Daihatsu Motor Co., Ltd.
Public company
Traded as TYO:7262 Delisted
Industry Automotive
Founded March 1, 1907 (1907-03-01)
Headquarters Osaka, Japan
Key people
Koichi Ina (Chairman)
Masanori Mitsui (President)
Products Automobiles, Engines
Revenue $13.4 billion (2006)
$4 billion (2006)
Owner Toyota Motor Corporation
Number of employees
Parent Toyota Group (100%)
Subsidiaries Perodua (25%)
Website Daihatsu.com

Daihatsu Motor Co., Ltd. (ダイハツ工業株式会社 Daihatsu Kōgyō Kabushiki-gaisha, TYO:7262, OSE: 7262) is the oldest Japanese car manufacturer, mostly known for its range of smaller models and off-road vehicles. The headquarters are located in Ikeda, Osaka Prefecture.[1] The company is a wholly owned subsidiary of the Toyota Group keiretsu.

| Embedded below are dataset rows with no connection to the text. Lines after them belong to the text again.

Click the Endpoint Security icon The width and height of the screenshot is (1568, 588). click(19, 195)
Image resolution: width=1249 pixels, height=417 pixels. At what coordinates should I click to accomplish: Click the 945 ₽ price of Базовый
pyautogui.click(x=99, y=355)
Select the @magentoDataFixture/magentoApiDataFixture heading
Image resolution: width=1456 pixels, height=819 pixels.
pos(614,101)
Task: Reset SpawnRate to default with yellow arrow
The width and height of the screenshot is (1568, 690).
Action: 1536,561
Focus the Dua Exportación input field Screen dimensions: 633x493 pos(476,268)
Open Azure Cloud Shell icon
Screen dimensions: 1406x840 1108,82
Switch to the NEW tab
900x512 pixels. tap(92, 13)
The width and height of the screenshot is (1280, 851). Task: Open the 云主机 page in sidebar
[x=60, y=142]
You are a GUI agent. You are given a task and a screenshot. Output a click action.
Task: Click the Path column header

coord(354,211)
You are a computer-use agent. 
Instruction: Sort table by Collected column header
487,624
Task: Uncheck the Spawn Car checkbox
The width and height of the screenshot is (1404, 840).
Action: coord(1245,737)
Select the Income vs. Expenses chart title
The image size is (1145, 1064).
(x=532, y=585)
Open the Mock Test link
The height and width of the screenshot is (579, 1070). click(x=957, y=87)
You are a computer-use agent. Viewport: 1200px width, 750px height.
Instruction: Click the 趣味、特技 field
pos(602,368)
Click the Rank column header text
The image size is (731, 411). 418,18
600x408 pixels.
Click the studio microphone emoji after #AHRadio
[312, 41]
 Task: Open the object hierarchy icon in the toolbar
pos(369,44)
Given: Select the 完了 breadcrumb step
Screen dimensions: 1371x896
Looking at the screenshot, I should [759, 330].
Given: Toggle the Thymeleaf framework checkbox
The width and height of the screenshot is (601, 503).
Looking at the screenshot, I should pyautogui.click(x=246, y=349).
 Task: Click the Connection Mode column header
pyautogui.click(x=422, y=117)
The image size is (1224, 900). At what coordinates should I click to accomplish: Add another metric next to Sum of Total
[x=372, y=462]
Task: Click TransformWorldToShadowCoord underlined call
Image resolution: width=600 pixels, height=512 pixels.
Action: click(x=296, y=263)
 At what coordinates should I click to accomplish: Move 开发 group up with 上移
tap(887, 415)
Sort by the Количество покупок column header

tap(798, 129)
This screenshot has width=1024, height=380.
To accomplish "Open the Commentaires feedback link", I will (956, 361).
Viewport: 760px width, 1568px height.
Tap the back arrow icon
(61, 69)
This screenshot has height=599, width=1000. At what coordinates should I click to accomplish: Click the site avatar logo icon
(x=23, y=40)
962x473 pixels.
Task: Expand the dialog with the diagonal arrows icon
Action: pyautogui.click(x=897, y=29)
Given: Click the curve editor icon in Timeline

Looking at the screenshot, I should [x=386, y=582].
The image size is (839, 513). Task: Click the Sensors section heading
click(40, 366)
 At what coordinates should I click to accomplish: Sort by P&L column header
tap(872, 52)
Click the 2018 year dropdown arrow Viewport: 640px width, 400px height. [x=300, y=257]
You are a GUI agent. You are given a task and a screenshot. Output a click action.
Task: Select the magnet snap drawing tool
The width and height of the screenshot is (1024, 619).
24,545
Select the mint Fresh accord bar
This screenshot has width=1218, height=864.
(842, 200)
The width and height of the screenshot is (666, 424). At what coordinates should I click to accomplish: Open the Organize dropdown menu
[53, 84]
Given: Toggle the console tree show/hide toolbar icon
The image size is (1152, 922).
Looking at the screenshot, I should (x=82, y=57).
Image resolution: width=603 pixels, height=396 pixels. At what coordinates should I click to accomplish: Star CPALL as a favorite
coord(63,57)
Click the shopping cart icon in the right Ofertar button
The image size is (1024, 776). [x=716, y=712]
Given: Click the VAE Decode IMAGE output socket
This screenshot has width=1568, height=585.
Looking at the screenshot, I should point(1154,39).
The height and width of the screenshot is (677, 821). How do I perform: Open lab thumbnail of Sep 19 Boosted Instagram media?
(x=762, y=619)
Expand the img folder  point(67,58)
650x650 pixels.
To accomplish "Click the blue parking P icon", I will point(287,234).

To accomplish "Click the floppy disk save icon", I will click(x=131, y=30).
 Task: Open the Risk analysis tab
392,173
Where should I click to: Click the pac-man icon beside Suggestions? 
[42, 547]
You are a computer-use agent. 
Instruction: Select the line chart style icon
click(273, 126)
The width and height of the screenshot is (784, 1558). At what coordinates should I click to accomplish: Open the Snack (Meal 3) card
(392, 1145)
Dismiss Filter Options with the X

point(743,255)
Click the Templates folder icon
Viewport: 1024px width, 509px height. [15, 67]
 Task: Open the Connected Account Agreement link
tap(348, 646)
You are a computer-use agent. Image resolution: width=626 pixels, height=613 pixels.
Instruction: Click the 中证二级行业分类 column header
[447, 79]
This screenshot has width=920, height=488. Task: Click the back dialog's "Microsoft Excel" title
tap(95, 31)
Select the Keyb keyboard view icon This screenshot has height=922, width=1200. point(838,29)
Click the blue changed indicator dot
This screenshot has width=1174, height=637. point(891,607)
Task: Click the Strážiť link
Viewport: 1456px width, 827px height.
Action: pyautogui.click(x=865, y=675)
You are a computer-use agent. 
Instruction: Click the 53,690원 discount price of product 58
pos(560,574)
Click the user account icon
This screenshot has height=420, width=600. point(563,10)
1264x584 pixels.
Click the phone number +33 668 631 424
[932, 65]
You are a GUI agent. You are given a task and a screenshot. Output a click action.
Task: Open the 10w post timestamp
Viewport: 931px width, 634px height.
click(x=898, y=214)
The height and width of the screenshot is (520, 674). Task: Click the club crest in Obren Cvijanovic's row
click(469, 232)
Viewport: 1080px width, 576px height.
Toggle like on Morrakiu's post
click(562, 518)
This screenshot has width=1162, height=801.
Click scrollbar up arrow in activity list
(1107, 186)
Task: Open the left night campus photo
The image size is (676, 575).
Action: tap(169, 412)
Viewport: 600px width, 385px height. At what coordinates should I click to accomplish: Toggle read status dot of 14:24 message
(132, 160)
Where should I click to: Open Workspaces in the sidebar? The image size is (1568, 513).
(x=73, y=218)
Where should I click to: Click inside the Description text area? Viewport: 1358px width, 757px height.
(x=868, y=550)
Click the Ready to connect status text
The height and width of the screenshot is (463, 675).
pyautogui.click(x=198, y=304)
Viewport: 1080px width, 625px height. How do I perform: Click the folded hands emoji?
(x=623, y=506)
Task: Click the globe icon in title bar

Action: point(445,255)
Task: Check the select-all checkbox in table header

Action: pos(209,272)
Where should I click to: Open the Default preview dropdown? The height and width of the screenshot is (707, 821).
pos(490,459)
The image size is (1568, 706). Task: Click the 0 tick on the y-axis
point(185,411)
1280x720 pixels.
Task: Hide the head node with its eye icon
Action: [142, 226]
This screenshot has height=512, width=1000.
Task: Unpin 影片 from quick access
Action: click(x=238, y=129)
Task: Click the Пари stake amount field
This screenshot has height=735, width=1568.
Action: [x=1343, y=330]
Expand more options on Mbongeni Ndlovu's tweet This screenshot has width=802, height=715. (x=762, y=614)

The name "Daihatsu" is a combination of the first kanji for Ōsaka (大) and the first of the word "engine manufacture" (発動機製造 hatsudōki seizō). In the new combination the reading of the "大" is changed from "ō" to "dai", giving "dai hatsu".


Daihatsu was formed in 1951 as a successor to Hatsudoki Seizo Co. Ltd, founded in 1907, as part of Hatsudoki's major restructure. Hatsudoki's formation was largely influenced by the Engineering Department's faculty of Osaka University, to develop a gasoline-powered engine for small, stationary power plants.

During the 1960s, Daihatsu began exporting its range to Europe, where it did not have major sales success until well into the 1980s. In Japan, many of Daihatsu's models are also known as kei jidōsha (or kei cars).

Daihatsu Diesel Motor Manufacturing Company[2] was formed in 1966 as an affiliate company to produce marine engines and diesel generators.[3]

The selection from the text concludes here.